– Ruby before and after lead glass filling –
Since ancient times precious stones without excellent features, typical of best quality gemstones, used to undergo enhancement treatments to improve them. Pliny the Elder was the first to describe those techniques in his Historia Naturalis.
Today it should be compulsory to report which are the treatments the gemstones have undergone.
The international organisation that supervises the fine gemstones trade, highlights the need of total transparency in buying and selling and in the declaration of how many and what kind of treatments the gemstone has undergone.
This does not happen as many traders think it would cause clients’ mistrust and confusion for something that is actually very common.
They would be right if the appraisals of treated and un-treated gemstones were the same, but it is not the case. The price can vary substantially so it is important to analyse this aspect in order to make a good investment rather than buying something that is just pleasing to the eye.
Treated gemmiferous materials should be described in a gemmological certificate following this technical classification:
heated: materials that underwent a thermal treatment;
oiled: materials whose fractures have been filled with oils or other oily colourless liquids;
oiled with pigment: materials whose fractures have been filled with coloured oils or other oily liquids;
diffusion treated: materials that underwent a thermal-diffusion process with addiction of chromophore chemical elements.
Impregnation treated: materials whose pores have been filled with colourless substances
irradiated: materials whose colour was modified through invisible radiation or bombarded with atomic or sub-atomic particles.

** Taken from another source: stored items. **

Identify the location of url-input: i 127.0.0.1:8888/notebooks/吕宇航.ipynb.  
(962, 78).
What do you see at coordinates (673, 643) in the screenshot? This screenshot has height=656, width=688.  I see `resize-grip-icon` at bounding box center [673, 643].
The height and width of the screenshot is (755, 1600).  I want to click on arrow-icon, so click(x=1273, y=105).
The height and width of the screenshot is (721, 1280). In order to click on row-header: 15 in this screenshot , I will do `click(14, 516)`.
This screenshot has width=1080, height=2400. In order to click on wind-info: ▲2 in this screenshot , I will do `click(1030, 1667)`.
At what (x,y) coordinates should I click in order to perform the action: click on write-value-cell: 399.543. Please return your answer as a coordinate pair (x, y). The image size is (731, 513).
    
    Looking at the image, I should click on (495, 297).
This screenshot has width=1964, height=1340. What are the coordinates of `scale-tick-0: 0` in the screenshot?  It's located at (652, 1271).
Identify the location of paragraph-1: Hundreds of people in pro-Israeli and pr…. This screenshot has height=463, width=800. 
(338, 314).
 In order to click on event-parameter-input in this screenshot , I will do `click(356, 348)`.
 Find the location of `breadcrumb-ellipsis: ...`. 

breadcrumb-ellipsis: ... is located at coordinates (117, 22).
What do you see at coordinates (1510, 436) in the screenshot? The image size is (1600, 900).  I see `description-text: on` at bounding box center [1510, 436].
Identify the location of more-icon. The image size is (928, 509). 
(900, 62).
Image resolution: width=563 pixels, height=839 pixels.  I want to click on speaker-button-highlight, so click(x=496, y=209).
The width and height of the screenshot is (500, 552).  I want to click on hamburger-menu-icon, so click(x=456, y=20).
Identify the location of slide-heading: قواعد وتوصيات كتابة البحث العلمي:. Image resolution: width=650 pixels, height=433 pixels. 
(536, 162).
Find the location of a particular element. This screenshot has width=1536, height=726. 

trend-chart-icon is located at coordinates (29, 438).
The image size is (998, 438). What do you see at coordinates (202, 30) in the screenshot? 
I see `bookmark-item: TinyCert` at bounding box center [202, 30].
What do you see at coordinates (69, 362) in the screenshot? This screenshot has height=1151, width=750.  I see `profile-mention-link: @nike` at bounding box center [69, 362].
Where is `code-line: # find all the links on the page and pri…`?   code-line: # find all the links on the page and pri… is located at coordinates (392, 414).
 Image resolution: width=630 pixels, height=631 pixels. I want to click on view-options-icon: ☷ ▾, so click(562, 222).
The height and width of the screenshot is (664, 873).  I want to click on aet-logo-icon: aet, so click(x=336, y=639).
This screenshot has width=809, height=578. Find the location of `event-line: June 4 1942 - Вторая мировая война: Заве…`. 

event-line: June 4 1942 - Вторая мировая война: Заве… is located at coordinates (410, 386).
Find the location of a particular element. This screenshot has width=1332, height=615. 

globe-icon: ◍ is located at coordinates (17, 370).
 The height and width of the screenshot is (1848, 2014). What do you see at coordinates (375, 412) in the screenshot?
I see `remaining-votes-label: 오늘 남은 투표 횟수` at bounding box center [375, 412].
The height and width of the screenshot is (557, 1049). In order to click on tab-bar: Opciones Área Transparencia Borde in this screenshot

Filled: materials whose cavities have been filled with fluid colourless or coloured substances that harden after application.
Coated: materials that have been totally or partially coated with other substances.
Dyed: materials whose pores, cavities and fractures have been filled with coloured substances.
One of the most common treatment for coloured gemstones is heating.
This treatment consists in heating gemstones at high temperatures (up to 3000 degrees): this process makes electrons move about within the crystal and improves the colour.
This treatment is very common for sapphires; in this case it does not reduce the price but it is a bonus for totally natural sapphires that are becoming rarer and rarer.
Almost 99% emeralds undergo oiling treatment in order to mask small surface fractures that are very common in these minerals.
Other treatments reduce gemstones price to 1/10th of its original value because the original material is very bad quality.
This often happens with rubies: as rubies are rare and very expensive, also the waste material is treated to make it fit for commercial purposes.
The treatment I am talking about is the filling of fractures with lead glass or flux which is possible to see a picture, at the topo of the article, of a ruby, before and after the treatment.